En el salón no hacíamos falta ni nos pelaban, cada uno estaba en su rollo. El norteño no soltaba a su presa y a ésta le gustaba el cachondeo. Marcela y Carlos arrejuntaditos, Adela y Rómulo en la chorcha, Ricardo… en la baba, chupando solo, y en un rincón, el convidado de piedra, que ni se movía. “Qué tipo más raro” pensé. “¿Y de dónde habrá salido?”, me preguntaba.
Poco a poco fueron abandonando la cueva para instalarse en el jardín, quizá motivados por nosotros, que llevábamos un rato ahí, muy a gusto.
—Y ustedes qué, ¿no chupan? —me gritó Rómulo al pisar el jardín vaso en mano.
Era el momento. Antes de que se empeden —pensé— será mejor que los reúna para que les haga la invitación, de parte de Poncho y Helga. La idea era planear la escapada al Café de Troya, en Guadalajara, y me lancé. Todos se acomodaron en el jardín bien armados de copas y, sin preámbulos, les expuse el plan: asistir a la inauguración del café-librería del “hermano mayor” y su “alemana”.
A todos les rayó, incluso a los invitados, Romina la primera.
—¿Te apuntas, Luigi? —le preguntó Adela al imperturbable amigo de Rómulo, que, aunque físicamente estaba presente, parecía estar en otro lado. Despertó.
—Sí, por supuesto, me parece buena idea.
Y abandonando su árbol, con el que tampoco habló, se unió al brindis. No me imaginaba qué podía aportarnos un cuate así, que no chistaba, que estaba tan distante de todo lo que acontecía a su alrededor. Con todo y eso, Adela no le quitaba la vista de encima, ya lo había notado, y empecé a elucubrar: ¿le estará latiendo el güey? ¿Se estará clavando con él? ¡No, si en todas partes se cuecen habas! Reflexioné, ¡ver para creer!

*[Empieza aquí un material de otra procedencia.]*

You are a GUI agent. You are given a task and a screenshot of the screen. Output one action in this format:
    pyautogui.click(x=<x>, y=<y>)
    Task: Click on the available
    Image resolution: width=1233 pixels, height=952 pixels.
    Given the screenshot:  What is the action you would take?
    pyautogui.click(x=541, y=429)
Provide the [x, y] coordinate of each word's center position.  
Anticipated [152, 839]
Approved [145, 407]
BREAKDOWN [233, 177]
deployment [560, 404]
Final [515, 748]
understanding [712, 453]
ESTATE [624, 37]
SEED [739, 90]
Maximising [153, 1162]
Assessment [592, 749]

—¡Brindemos por el reencuentro! —propuse.
Ahí estaban todos, o casi todos, menos los que se nos fueron y los otros cinco que se habían esfumado pero que ni falta nos hacían. El nefasto quinteto de la muerte integrado por Nagib, Lucía, Ana, María y Gino, nada tenía que hacer en este nuevo intento por juntarnos y pasarla bien, sin hacerla de tos, sin las ínfulas de conquistador del irresponsable Nagib, el árabe, ni las puterías orgiásticas de la desquiciada Ana y su comparsa Gino, al que me enfrenté estúpidamente, como estúpida era la otra perdida, la “endrogada” de María. ¡Vaya fichitas que eran! Nosotros no cantábamos mal las rancheras, pero de ahí a lo que éstos eran e hicieron en Guanajuato, había un largo trecho, una distancia abismal. ¡Tarjeta roja para ellos! A cambio, se nos unían tres más, la pizpireta Romina, que traía de un ala a Raúl, el misterioso Luigi, de muy buenas referencias, según Rómulo, y ahora Adela, que no había ido a Guanajuato. Formamos un grupo lo bastante grande como para armarla bien en el café de Helga y Poncho.

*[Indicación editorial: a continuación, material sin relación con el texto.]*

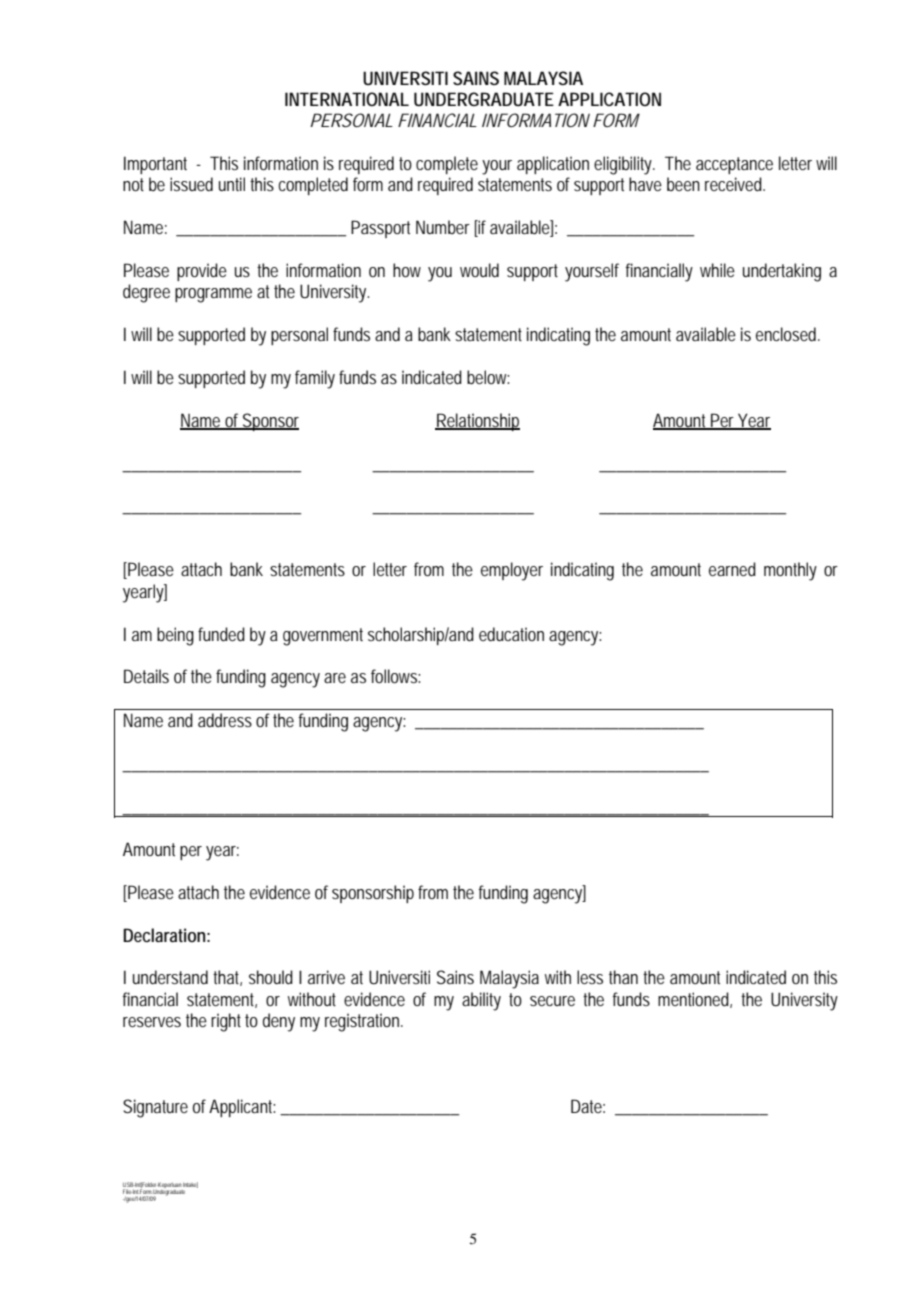  Describe the element at coordinates (481, 1001) in the screenshot. I see `ability` at that location.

—Entonces quedamos, no se vayan a pandear a última hora —les advertí antes de que se fueran.
Cuando me despedí de Adela no pude aguantar y le pregunté, a solas, sin que nadie nos escuchara:
—Te rayó el güey, ¿verdad?
—¿De quién hablas?
—Del Luigi, no te hagas.
—… no está mal, no está mal, me puede, si te soy sincera, pero cierra el pico, ¿sí?
Seguramente estaban crudos, porque esa noche nadie se emborrachó y hasta sobró el chupe. Me gustó. Ya tendríamos tiempo de ponemos hasta las cachas en algún antro de Guadalajara. Hacía tiempo que no me reventaba y necesitaba desfogarme, alivianarme un poco. A medida que pasaban los meses me iba recuperando de todas las heridas, unas y otras, y la noche en que me reuní con ellos me sentí mejor. Era un buen grupo para rolarla, para pasarla bien y para confiar; hicimos la y “limpia” y nos sacudimos de unos cuantos, lo de Guanajuato no se repetiría, y todos —deduje— habíamos sacado alguna experiencia de aquella traumática escapada al Cervantino.

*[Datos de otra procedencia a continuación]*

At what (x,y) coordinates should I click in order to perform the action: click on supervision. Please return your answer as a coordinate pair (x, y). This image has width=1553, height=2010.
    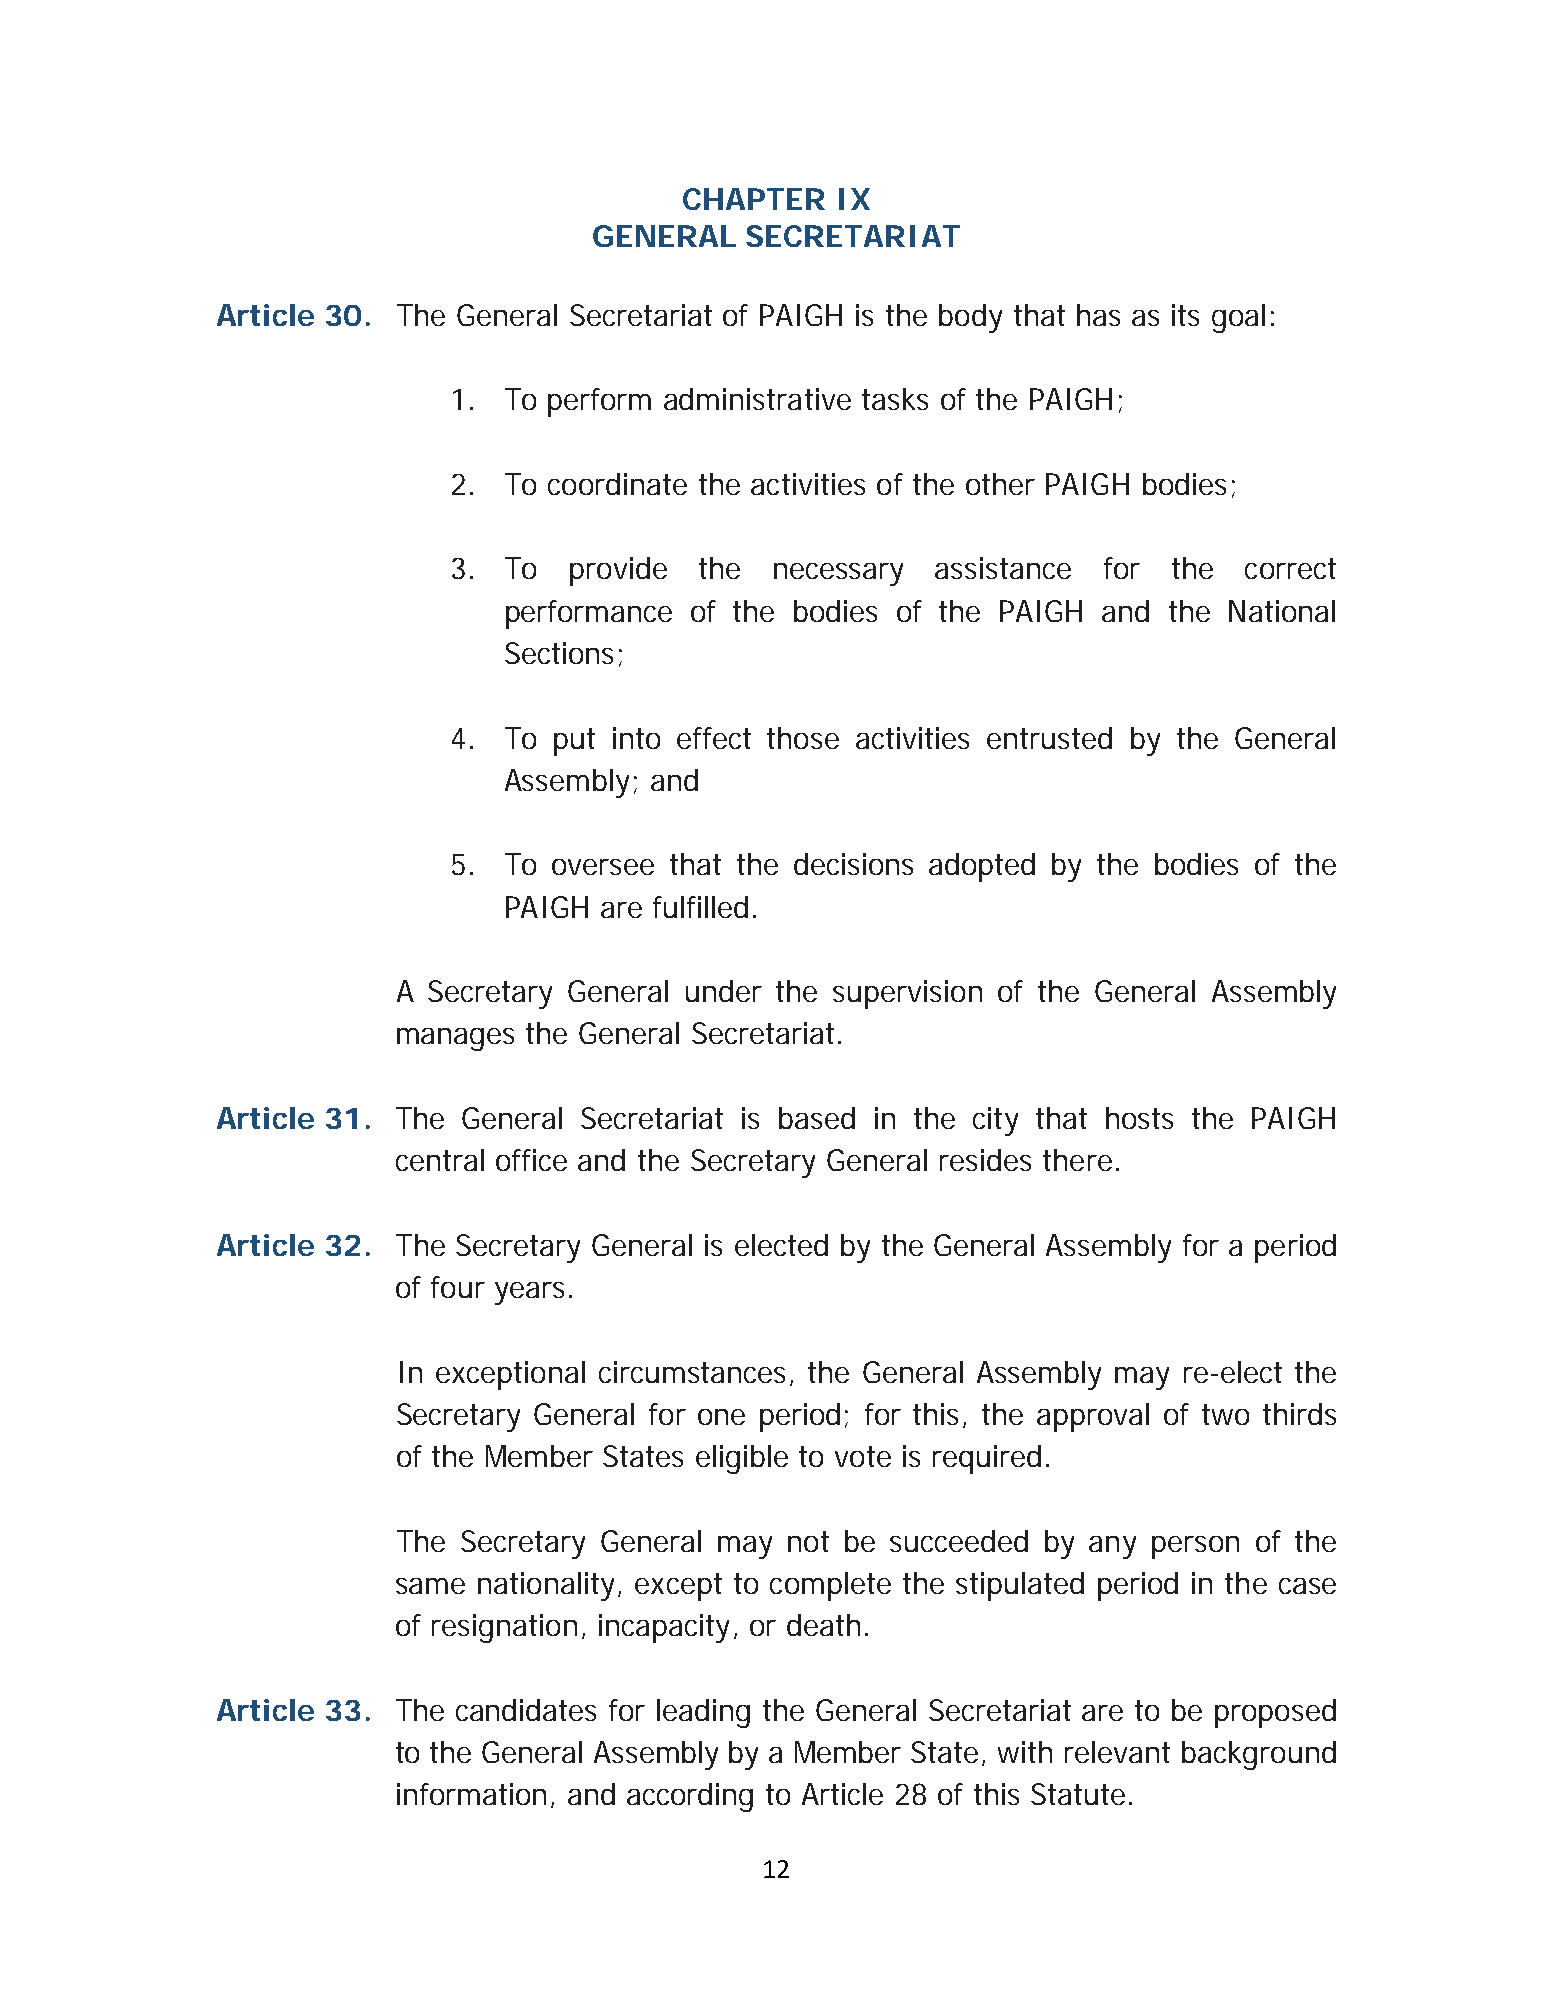
    Looking at the image, I should click on (907, 994).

Caí rendido, abrí el libro que había estado leyendo en la página en la que me había quedado, De profundis, de Oscar Wilde, un chingón, pero caí dormido de sopetón. Minutos antes me vino un down que no pude evitar; las imágenes se sucedían frente a mí, una tras otra: el jardín, los amigos, Hilda, la reunión, la música, e Hilda otra vez, que se repetía… Hilda, Hilda, Hilda, ¿por qué no estás aquí?